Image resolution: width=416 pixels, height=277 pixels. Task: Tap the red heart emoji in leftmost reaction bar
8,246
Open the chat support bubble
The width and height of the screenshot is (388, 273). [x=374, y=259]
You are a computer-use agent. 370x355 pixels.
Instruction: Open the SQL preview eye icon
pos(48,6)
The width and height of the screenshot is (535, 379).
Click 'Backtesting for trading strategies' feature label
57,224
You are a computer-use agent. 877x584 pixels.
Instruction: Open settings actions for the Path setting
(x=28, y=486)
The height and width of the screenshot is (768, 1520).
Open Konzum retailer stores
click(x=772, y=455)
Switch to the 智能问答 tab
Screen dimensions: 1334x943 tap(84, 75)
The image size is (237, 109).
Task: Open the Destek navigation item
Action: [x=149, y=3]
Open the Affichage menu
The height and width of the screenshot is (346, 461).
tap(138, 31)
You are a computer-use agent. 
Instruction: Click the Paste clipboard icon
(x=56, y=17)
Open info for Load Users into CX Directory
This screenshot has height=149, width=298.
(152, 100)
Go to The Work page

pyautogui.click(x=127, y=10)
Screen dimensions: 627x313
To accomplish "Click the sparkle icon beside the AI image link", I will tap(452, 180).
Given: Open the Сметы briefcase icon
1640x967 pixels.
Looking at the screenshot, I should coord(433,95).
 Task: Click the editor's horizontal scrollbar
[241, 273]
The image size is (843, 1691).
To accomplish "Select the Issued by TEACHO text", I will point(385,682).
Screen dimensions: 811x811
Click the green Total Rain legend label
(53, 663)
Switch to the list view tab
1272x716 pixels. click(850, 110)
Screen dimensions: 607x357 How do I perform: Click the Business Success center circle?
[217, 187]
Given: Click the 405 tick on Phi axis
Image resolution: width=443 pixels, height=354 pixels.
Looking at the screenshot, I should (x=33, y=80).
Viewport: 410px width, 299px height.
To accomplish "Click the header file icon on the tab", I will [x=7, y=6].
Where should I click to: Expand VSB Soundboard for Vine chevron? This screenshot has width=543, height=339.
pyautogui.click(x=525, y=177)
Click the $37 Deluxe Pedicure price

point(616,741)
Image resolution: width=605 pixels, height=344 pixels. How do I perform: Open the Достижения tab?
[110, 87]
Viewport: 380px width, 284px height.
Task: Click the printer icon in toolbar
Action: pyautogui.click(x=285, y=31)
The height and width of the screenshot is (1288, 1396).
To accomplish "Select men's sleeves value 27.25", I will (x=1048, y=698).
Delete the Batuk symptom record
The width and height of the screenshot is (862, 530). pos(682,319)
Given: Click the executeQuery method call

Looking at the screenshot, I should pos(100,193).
□ □ □
### What you will do:
How many lines in the records hold the string "accomplish"? The number alone is the answer.

### Your response:
4